I Tried An Aspirin Foot Scrub To Soothe My Dry, Cracked Heels — PHOTOS

Our feet get arguably more wear and tear than any part of our body, so it's no wonder that many of us struggle to keep our feet soft and touchable. With the amount of heavy moisturizers available at beauty counters and in nature, it hadn't occurred to me to try aspirin to get rid of dry skin until my trust Google Alerts kept persistently sending me DIY aspirin foot scrub recipes. Finally, I warily began to allow myself to think about using aspirin on my feet. I mean, if I was going to stray from a completely all-natural routine, I may as well start with my feet, right? 

So why aspirin? Well, as it turns out, this over-the-counter pain reliever has been a DIY beauty secret for quite some time, most known for its ability to relieve acne due to its acetylsalicylic acid and anti-inflammatory properties. This may sound like a stretch, and as I've learned, there are many DIY remedies for acne that work amazingly for some and turn into horror stories for others. Softening dry skin is no easy task when you have dead skin cells in the way, but according to sources at Livestrong, aspirin can actually remove those dead skin cells.

Frankly, I always need to see it to believe it. So, I put my feet to action by making a DIY aspirin foot scrub, focusing mainly on my big toe that lives in a constant state of dryness. Here's how it went down.

1. Use 10 Uncoated Aspirin Tablets

When I first tried this DIY hack for dry feet I used coated aspirin because that's what the guys at my corner bodega were selling. It did not work. The only ingredient you want in your aspirin is aspirin, so avoid the coated tablets and any additional medicine with your aspirin for your foot scrub.
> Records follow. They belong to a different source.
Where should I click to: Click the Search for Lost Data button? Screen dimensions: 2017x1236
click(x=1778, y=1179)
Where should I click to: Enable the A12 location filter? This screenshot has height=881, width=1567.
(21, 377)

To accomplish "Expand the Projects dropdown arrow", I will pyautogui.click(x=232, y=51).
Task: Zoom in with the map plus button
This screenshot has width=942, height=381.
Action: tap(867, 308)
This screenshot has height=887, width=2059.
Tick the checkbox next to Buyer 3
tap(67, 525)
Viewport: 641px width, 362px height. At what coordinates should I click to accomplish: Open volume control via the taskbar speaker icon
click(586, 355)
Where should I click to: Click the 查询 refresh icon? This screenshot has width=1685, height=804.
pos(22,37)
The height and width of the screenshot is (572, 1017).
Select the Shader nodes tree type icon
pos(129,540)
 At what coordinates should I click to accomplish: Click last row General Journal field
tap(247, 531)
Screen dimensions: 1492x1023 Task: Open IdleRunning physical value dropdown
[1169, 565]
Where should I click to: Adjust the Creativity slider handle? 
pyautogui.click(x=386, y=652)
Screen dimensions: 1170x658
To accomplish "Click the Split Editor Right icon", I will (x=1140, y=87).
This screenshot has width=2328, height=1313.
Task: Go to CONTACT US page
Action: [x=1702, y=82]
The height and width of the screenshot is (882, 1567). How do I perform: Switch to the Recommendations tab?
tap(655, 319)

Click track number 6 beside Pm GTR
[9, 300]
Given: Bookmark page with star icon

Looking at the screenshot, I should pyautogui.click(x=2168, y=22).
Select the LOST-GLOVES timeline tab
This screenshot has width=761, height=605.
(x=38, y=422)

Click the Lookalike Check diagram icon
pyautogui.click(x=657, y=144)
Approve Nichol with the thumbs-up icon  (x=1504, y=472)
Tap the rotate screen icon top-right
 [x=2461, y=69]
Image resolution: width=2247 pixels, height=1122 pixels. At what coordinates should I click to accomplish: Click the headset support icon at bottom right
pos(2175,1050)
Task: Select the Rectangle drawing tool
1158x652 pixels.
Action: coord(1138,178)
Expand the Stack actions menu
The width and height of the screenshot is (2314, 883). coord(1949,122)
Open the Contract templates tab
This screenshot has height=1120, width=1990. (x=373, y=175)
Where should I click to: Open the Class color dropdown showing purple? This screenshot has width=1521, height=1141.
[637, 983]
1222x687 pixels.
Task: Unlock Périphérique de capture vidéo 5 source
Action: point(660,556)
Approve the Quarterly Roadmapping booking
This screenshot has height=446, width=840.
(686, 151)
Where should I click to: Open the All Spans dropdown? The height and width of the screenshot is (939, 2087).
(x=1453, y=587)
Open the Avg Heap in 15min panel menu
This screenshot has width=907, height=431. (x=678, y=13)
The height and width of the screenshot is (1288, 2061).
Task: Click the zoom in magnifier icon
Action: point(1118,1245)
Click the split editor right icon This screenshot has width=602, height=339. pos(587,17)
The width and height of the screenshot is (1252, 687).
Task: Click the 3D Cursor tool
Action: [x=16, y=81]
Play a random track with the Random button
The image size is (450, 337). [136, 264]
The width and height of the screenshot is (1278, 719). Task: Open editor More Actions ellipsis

2. Muddle Your Aspirin Into Powder

I don't own a muddler, so I used several different tools in my kitchen before I decided a mini-hammer was my best bet for gently mashing my aspirin tablets in a ceramic bowl. Yes, this was risky, but true DIY beauty has an edge.

3. Make Sure Your Aspirin Is Smooth

Regardless of what method you use to crush your aspirin, make sure you don't have any big chunks inside to avoid a coarse paste, this is likely to take away from the exfoliating experience. You want instant powder for your feet.

4. Add A Citrus To Your Powder

Next, add a citrus to form a paste. I squeezed fresh lime juice into my bowl, about half a lime did the trick. You can use any type of citrus for your vitamin C, but if you choose grapefruit just use a quarter of the fruit.

5. Apply Directly To Damp Feet

Gently massage your aspirin foot scrub directly on your feet, making sure they are free from any dander or floor dust. You don't want to massage spilled coffee grinds into your feet! Although that probably would just give your feet some extra stimulation... Actually, just use your judgment.

6. Let Your Feet Bask In Aspirin

One tip I learned during my aspirin investigation was to place bags loosely around your feet to avoid messing up your floors and to let the aspirin do its job. Since I found walking around in plastic bags hilarious, I decided to go about my house chores while making an obnoxious amount of noise. My roommate was disgusted. If you can't sit for 10 minutes or if you just feel like being annoying, use small plastic bags to allow your feet to soak up the foot scrub.

7. Rinse Your Feet Off & Examine Results

After I rinsed and wiped my feet off, I was pleased to find that they were super soft and that the dry area in question seemed to soften as well. I would imagine that this foot scrub would have best results being used a few times a week, but I would avoid over-medicating your feet daily. Exfoliating everyday can lead to more dryness and irritation, 

Aspirin may not be the best way to relieve dry, cracked feet and it's certainly not going to be the least time-consuming. However, this beauty hack is definitely a cheap fix, since generic aspirin runs you about four dollars at any drugstore. If you're stuck on vacation with a case of the calluses, this would work great in a pinch.